(Dataset records)

>> Begin

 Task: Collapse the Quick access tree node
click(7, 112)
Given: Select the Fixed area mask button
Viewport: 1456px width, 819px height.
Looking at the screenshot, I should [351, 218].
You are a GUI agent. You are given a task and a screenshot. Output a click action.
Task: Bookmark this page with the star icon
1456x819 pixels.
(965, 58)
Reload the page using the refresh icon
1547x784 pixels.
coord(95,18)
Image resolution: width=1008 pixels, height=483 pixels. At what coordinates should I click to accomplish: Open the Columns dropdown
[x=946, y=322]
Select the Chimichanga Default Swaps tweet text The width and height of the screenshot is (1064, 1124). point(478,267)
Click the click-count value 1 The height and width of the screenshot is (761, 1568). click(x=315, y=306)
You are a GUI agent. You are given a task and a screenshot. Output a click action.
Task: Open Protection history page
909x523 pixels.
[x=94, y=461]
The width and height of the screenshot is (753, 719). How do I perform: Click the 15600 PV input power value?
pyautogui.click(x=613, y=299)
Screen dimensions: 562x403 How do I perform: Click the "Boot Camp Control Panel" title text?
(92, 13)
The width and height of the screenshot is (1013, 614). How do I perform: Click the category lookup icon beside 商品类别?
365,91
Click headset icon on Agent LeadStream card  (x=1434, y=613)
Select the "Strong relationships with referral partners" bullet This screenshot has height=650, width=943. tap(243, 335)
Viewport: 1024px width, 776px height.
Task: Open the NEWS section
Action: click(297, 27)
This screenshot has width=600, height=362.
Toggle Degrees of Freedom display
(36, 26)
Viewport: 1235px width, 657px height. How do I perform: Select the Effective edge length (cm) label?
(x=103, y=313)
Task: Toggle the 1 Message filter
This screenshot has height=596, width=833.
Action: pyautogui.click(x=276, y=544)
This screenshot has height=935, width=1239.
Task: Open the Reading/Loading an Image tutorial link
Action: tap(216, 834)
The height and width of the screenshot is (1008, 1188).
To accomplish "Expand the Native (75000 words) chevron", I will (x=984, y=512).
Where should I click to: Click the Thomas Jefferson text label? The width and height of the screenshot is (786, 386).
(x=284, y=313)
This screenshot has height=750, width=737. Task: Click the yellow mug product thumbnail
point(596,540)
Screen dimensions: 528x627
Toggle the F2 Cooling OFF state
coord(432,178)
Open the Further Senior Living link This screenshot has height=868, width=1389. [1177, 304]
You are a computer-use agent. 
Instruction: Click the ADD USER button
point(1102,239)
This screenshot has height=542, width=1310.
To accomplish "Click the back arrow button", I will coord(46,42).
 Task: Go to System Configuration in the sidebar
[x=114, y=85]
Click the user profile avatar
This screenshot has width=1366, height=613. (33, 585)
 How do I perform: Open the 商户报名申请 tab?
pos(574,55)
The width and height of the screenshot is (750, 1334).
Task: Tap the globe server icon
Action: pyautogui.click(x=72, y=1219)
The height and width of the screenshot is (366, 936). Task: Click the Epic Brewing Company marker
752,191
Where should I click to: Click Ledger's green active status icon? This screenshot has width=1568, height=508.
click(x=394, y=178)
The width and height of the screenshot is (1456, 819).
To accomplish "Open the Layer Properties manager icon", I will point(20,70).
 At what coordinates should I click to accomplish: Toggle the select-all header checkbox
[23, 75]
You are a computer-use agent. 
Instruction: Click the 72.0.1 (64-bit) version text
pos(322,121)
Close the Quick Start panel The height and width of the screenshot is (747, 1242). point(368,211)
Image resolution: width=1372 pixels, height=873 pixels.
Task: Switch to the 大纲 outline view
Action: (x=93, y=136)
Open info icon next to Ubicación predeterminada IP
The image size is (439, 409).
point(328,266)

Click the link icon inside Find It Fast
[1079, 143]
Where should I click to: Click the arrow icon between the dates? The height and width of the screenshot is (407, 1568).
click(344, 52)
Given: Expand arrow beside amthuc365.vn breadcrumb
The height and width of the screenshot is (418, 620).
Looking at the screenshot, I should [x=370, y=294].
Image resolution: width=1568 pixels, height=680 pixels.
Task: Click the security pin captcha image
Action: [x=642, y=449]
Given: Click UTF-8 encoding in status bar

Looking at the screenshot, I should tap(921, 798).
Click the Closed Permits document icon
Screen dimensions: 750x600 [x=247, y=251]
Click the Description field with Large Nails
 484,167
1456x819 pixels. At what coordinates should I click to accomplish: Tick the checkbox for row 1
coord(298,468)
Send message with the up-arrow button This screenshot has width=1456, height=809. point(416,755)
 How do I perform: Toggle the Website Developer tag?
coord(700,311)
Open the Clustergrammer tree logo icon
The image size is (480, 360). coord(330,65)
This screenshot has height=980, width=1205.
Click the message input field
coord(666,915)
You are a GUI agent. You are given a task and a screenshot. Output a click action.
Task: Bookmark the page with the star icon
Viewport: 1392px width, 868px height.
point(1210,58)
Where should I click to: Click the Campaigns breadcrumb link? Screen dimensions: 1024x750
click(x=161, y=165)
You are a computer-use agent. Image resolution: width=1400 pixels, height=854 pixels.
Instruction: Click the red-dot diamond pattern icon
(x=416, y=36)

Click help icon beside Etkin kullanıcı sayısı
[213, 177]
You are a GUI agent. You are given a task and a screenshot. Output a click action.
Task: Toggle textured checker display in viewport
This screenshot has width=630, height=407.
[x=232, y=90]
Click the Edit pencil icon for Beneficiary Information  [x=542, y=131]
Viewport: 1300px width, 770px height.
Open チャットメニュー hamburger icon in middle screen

>> End

Exercise objective -
Copy the records exactly as they appear, from the start of the records through the line that contains "coord(95,18)", including that line.

Task result -
 Task: Collapse the Quick access tree node
click(7, 112)
Given: Select the Fixed area mask button
Viewport: 1456px width, 819px height.
Looking at the screenshot, I should [351, 218].
You are a GUI agent. You are given a task and a screenshot. Output a click action.
Task: Bookmark this page with the star icon
1456x819 pixels.
(965, 58)
Reload the page using the refresh icon
1547x784 pixels.
coord(95,18)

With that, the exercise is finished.